Se me perguntarem qual foi sempre o meu maior sonho, a resposta é simples e imediata: a natação de competição.
Tudo começou em 1972. Eu tinha 11 anos, vivia em Luanda e fiquei absolutamente hipnotizado ao ver o lendário Mark Spitz nadar mariposa nos Jogos Olímpicos de Munique. Olhei para aquilo fascinado, a pensar: "Quem me dera nadar assim". A minha grande referência estava ali e, desde essa altura, a natação de competição — em particular a técnica de mariposa — tornou-se a minha grande paixão.
Mas a vida real não me permitiu desenvolver esse sonho como desejava. Em finais de 1974, quando regressei a Azeitão, encontrei um país empobrecido, sem piscinas aquecidas na minha área de residência (Azeitão) e de estudos (Setúbal). Sem piscina de inverno, era impossível treinar natação a sério entre outubro e abril. Para manter a forma física durante os meses mais frios, se não dava para nadar, corria; e, quando me fartava de correr, pedalava até à Figueirinha, onde matava saudades da água nadando no mar até "gelar" (10 a 15 minutos).

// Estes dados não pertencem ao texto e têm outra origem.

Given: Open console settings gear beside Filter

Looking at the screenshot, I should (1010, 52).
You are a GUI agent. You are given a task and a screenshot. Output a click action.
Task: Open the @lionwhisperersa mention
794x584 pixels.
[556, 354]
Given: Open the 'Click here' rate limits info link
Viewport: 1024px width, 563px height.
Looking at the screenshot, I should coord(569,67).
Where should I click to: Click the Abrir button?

Sem eu saber, a vida estava a desenhar-me um caminho alternativo.
Representei a natação da SFUAP de 1976 a 1979. Em 1979 fui para o Instituto Superior Técnico (IST) estudar e passei a treinar natação todo o ano na piscina do IST, em representação do Sporting. Em 1981, tive de me concentrar em terminar o curso e acabei por abandonar a natação de competição para me dedicar por completo aos estudos. Mas a paixão pelo desporto continuava lá: eu já fazia as viagens entre casa (em Azeitão) e o IST (em Lisboa) de bicicleta; além disso, corria quase diariamente em Azeitão e, de vez em quando, matava saudades dando umas braçadas na piscina do IST e outras no mar da Figueirinha.

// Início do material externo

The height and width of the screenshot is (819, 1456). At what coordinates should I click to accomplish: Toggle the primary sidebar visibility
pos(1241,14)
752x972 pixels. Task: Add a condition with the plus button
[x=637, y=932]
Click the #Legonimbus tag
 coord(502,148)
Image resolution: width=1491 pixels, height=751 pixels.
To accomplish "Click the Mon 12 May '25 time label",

E foi precisamente aí, em 1984, na piscina do IST, que encontrei o Paulo Cavaleiro, que me desafiou:
"Tu ias gostar mesmo era de fazer um Triatlo! Sabes que vai ser realizado o primeiro em Portugal, em Peniche, este verão?"
Olhei para ele sem perceber bem a palavra:
"Ti quê? Parece que disseste Teatro?"
"TRI-A-TLO. Nadar, pedalar e correr. Tu estás claramente bem ambientado a todas as três modalidades. Era uma boa experiência para ti."
Foi aí que percebi que, por mais que o meu sonho original fosse a natação pura, os últimos anos tinham-me encaminhado naturalmente para a nova modalidade.
Aceitei o desafio e, no dia 15 de agosto de 1984, lá estava eu com os meus óculos de natação, uma "pasteleira" pesada e velha e uns ténis básicos para experimentar o primeiro triatlo de Portugal, em Peniche.
O resultado foi uma aventura simultaneamente excitante, sofrida e divertida. Saí gelado das águas de Peniche, atirei-me para a bicicleta, sofri nas subidas da costa a arrastar aquela "pasteleira" e rebentei de vez a correr pelas mesmas encostas e pelas ruas da cidade.
Cortei a meta de rastos, mas muito entusiasmado e feliz com o resultado. O meu sonho de miúdo em torno da mariposa e de Mark Spitz nunca desapareceu, mas ganhei uma nova motivação para competir num desporto tão desafiante. A minha natação ganhou duas rodas e um par de ténis e, assim, continuei a divertir-me a competir por mais uns anos.